PASSAGE SHOWN:
1 hour, plus rising and cooling times. Serves 10 to 12
2 cups pomegranate juice
1 cup plus 2 tablespoons sugar
2 strips of lemon zest (about 2 inches long)
2 strips of orange zest (about 2 inches long)
In a heavy-bottomed saucepan, combine the pomegranate juice, the sugar and the orange and lemon zest strips. Cook the mixture over low heat, stirring gently until the sugar dissolves, then increase the heat to high and bring to a boil. Remove from heat and set aside.
1/4 cup warm water (105 to 115 degrees)
1 (¼ ounce) packet dry yeast
1 tablespoon plus 1 teaspoon sugar, divided
2 to 2½ cups (8½ to 11 ounces) flour, more if needed
1 teaspoon salt
1 teaspoon grated lemon zest
7 tablespoons (3½ ounces) butter or unsalted nondairy stick margarine, cut in small pieces, at room temperature
Whipped cream (or whipped nondairy cream), for garnish
Pomegranate arils, for garnish
Chopped pistachios, for garnish
1. Activate the yeast: Place the warm water in a small bowl and sprinkle over the yeast, along with 1 teaspoon sugar. Set aside until the yeast is foamy, about 10 minutes.

ENTRIES SHOWN:
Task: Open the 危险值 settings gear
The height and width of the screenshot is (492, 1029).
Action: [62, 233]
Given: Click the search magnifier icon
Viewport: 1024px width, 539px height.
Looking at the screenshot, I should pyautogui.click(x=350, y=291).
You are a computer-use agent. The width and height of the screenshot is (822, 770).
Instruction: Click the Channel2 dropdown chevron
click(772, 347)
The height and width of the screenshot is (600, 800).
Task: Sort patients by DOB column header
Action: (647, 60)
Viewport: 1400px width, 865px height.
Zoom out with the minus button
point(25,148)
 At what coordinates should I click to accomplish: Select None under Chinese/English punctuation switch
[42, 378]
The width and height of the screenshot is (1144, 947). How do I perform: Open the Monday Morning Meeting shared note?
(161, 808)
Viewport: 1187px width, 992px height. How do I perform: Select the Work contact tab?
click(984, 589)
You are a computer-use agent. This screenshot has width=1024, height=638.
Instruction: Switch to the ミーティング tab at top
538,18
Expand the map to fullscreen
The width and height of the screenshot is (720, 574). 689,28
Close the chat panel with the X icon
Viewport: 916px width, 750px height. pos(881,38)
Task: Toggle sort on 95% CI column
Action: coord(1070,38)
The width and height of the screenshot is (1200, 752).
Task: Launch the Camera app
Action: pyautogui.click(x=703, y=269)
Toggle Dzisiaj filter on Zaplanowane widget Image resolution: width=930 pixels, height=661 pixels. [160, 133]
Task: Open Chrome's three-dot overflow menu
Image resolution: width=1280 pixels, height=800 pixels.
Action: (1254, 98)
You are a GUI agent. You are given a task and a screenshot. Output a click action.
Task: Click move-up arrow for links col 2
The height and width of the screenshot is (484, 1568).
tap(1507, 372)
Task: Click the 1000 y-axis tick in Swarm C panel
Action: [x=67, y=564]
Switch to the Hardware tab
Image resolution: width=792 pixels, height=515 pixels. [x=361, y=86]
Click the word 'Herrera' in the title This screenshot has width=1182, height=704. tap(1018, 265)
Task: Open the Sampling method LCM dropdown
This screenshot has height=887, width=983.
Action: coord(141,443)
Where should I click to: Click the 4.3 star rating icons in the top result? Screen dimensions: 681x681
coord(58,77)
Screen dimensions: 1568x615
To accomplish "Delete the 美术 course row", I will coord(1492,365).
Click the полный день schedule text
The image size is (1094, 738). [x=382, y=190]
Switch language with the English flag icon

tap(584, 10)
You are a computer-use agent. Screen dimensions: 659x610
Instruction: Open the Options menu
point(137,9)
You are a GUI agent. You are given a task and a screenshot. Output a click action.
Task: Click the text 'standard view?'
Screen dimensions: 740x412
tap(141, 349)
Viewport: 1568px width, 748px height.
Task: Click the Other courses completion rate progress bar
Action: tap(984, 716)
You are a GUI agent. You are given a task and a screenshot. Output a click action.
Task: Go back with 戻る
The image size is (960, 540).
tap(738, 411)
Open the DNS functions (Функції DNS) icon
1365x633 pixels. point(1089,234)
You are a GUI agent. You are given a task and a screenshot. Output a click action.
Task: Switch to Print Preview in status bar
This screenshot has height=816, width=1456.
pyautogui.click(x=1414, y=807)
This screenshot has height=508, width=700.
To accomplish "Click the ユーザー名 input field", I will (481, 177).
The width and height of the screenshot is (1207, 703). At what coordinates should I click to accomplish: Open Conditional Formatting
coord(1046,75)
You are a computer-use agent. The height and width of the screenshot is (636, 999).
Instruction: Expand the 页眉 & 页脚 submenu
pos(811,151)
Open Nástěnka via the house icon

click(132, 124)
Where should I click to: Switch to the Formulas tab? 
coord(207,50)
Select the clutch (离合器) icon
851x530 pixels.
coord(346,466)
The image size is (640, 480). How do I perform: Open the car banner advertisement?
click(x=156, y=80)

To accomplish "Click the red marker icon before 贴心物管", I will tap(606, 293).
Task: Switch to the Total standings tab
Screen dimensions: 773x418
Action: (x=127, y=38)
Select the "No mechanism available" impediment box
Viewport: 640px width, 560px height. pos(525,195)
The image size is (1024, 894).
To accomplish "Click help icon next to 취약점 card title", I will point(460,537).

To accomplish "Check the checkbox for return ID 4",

WORK ITEM: Return the recipe above word for word, from "1/4 cup warm" to "about 10 minutes.".

EXERCISE OUTPUT:
1/4 cup warm water (105 to 115 degrees)
1 (¼ ounce) packet dry yeast
1 tablespoon plus 1 teaspoon sugar, divided
2 to 2½ cups (8½ to 11 ounces) flour, more if needed
1 teaspoon salt
1 teaspoon grated lemon zest
7 tablespoons (3½ ounces) butter or unsalted nondairy stick margarine, cut in small pieces, at room temperature
Whipped cream (or whipped nondairy cream), for garnish
Pomegranate arils, for garnish
Chopped pistachios, for garnish
1. Activate the yeast: Place the warm water in a small bowl and sprinkle over the yeast, along with 1 teaspoon sugar. Set aside until the yeast is foamy, about 10 minutes.